In April, the China Federation Foundation (CFF) was founded with money from Zhang, and led by a dissident named Peng Ming. This group wanted to form an alternative government for China through the violent overthrow of the Communist government.

In what may have been a power struggle within the Chinese dissident movement, Zhang subsequently fell out with other dissidents, including Yan Qingxin, his domestic partner for 12 years. Until September 2001, Yan was Zhong Gong's first lieutenant and "helped build the organization into a powerful entity that made billions of dollars". Yan filed a lawsuit on 26 June in Pasadena Superior Court accusing Zhang of assault, battery and false imprisonment, and asked for damages of US$23 million. Yan's sister, Qi Zhang, also a Chinese dissident, filed a suit in Pasadena in July 2003, accusing Zhang of crimes including racketeering and slander. In total, from 2003 to 2005, Zhang was hit by an avalanche of 20–40 civil lawsuits with accusations from other plaintiffs. The arrest of Zhang led to division in the dissident movement.

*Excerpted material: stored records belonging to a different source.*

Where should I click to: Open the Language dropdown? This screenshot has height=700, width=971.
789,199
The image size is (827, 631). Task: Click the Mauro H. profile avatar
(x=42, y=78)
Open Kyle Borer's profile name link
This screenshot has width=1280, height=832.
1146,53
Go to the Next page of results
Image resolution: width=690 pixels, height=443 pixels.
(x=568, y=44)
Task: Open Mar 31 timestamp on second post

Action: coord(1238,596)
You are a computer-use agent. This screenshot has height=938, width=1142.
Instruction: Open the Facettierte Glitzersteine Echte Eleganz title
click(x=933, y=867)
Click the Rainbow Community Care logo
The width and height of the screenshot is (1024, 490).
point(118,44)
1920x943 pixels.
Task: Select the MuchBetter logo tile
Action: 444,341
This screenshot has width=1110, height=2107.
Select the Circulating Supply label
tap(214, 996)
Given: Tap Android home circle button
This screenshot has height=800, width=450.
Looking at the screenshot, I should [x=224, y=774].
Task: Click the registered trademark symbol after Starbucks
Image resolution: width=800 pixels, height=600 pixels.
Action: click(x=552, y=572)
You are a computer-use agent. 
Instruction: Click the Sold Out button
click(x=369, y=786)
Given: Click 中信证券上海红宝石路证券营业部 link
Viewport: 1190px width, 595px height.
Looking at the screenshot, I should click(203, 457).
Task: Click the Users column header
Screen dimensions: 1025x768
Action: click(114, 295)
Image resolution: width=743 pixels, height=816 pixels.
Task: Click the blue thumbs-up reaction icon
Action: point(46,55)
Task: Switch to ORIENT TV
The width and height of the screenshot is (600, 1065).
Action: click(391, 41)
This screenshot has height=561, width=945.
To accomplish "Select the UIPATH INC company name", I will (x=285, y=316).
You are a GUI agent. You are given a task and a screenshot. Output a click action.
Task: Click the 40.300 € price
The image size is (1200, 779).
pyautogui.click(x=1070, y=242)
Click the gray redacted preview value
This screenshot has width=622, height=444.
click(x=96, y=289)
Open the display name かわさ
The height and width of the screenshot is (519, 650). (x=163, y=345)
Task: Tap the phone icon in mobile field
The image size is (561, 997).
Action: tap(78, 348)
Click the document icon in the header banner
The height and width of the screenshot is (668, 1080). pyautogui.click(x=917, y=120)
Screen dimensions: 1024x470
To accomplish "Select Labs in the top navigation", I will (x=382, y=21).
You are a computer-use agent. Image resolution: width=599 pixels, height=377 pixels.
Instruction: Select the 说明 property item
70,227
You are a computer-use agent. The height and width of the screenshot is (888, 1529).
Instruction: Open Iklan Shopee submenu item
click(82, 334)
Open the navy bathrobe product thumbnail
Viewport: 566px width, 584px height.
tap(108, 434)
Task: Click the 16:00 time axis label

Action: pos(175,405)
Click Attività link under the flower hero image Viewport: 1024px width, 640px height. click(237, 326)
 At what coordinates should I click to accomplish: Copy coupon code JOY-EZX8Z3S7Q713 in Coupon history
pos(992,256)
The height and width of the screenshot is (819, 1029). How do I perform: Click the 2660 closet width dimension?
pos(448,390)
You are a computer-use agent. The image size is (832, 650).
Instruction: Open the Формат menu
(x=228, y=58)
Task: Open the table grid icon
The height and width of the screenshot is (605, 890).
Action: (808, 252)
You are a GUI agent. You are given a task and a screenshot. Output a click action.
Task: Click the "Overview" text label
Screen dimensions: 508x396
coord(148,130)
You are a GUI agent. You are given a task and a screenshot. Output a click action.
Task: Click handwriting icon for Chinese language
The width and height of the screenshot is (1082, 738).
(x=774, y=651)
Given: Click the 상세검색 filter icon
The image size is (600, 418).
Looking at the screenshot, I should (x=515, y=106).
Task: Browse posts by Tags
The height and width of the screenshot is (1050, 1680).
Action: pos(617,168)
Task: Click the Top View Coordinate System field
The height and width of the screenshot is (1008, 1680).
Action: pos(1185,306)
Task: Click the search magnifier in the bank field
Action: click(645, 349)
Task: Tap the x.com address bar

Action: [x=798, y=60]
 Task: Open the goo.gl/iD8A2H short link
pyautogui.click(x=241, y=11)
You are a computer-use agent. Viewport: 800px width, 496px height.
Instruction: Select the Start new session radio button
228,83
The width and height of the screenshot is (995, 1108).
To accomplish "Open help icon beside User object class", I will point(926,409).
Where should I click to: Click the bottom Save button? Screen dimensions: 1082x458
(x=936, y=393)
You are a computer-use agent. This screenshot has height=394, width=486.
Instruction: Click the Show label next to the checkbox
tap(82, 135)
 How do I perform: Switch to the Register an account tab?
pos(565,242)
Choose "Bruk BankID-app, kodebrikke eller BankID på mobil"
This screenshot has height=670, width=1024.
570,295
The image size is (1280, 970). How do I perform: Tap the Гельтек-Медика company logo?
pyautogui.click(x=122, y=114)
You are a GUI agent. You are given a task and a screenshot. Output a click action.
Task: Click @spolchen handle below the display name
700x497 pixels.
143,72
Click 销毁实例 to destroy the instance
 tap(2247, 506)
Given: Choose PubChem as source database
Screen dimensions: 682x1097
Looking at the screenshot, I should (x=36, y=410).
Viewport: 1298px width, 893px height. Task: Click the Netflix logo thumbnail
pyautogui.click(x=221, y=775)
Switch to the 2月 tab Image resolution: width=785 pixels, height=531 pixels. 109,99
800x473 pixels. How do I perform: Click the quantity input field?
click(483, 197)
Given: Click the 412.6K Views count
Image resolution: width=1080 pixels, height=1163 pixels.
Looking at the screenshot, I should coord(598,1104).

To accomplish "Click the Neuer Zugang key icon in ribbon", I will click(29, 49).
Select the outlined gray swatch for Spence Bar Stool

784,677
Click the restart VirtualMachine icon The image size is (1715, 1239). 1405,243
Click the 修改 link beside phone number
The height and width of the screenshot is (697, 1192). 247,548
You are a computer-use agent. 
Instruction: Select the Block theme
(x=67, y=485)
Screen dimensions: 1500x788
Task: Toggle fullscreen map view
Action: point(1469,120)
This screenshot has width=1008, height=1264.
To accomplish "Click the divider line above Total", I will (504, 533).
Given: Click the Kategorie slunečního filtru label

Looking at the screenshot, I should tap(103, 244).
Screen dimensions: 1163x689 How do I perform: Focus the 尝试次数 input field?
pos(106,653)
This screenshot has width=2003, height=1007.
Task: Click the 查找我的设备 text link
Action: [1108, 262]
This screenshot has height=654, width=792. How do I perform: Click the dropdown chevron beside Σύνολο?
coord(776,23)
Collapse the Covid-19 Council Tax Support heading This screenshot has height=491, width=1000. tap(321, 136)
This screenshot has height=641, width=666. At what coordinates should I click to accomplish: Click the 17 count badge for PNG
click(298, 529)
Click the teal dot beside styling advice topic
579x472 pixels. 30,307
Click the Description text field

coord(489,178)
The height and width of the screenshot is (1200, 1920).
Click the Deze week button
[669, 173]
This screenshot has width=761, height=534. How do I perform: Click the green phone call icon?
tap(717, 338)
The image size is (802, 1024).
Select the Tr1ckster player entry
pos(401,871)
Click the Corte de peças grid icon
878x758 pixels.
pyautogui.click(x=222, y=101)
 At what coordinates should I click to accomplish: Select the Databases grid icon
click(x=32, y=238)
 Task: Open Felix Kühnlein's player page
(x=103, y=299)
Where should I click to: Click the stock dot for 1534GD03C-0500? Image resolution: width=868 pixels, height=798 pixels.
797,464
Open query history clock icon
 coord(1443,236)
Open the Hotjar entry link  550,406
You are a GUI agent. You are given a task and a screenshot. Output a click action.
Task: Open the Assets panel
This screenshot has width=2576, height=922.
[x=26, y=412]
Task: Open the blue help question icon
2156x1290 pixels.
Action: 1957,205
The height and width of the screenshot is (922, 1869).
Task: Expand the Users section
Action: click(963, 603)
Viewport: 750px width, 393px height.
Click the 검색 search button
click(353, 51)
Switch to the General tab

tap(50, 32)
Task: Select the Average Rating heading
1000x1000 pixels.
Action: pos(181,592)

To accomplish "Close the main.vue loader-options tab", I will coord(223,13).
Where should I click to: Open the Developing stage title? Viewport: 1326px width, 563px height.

Zhang was arrested in March 2003 at his Pasadena mansion in connection with allegations made by his housekeeper, He Nanfang. Zhang was charged with four felonies, including kidnapping assault and false imprisonment with a deadly weapon. If convicted, Zhang would have lost his protection status and been expelled from the United States. In the end, the felony charges in the He Nanfang case were reduced to one charge of battery, a misdemeanor, to which Zhang pleaded no contest on 22 April 2005.

===Death===
Zhang was killed in a car accident in Arizona on 31 July 2006, though the official Zhong Gong website would only announce his death one month later.